### Stored items
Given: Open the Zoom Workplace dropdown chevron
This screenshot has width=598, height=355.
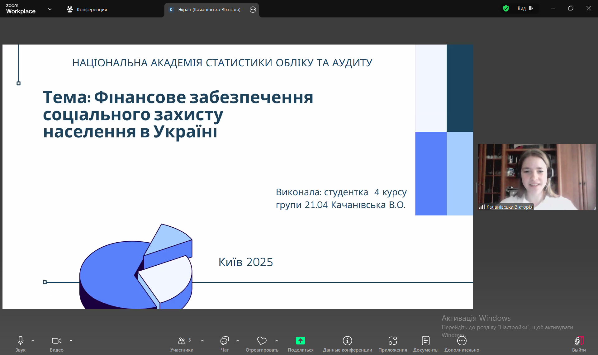Looking at the screenshot, I should (50, 9).
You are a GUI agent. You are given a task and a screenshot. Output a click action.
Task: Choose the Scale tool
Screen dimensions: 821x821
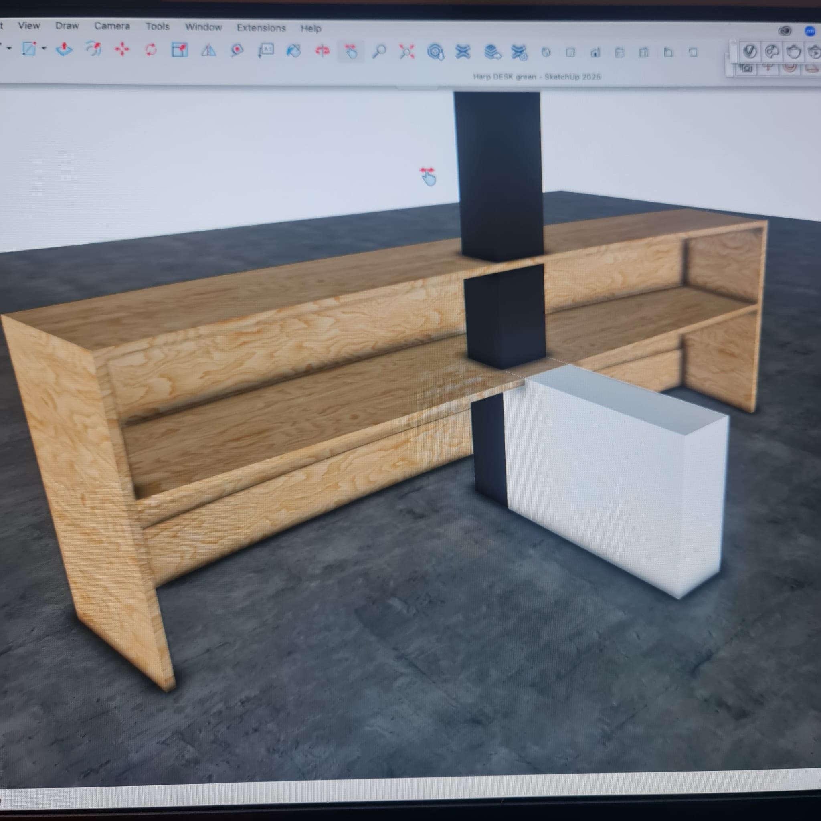(180, 50)
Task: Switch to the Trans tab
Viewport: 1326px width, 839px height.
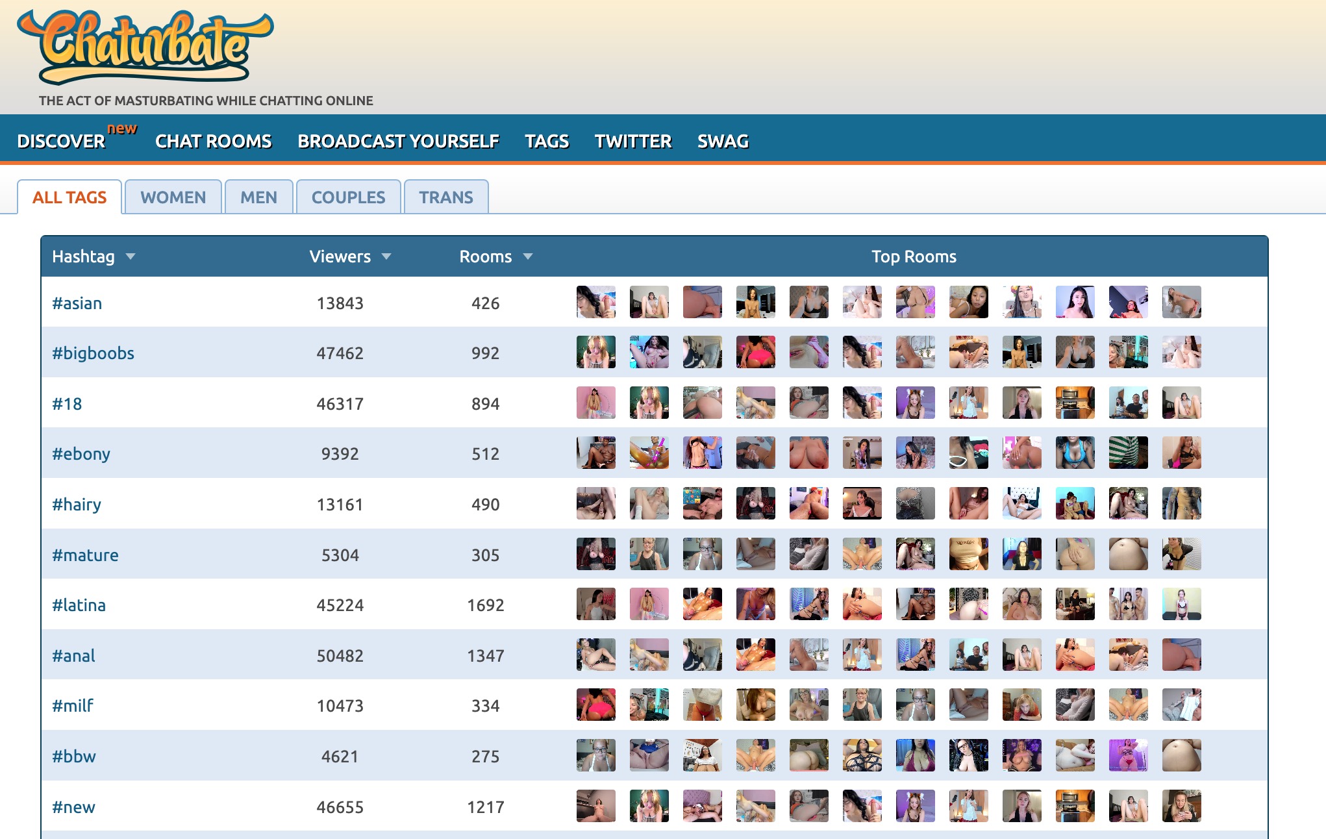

### Work request
Without the pictures, repeat all the records word for word.

### Finished exercise
Given: Open the Zoom Workplace dropdown chevron
This screenshot has width=598, height=355.
Looking at the screenshot, I should (50, 9).
You are a GUI agent. You are given a task and a screenshot. Output a click action.
Task: Choose the Scale tool
Screen dimensions: 821x821
(180, 50)
Task: Switch to the Trans tab
Viewport: 1326px width, 839px height.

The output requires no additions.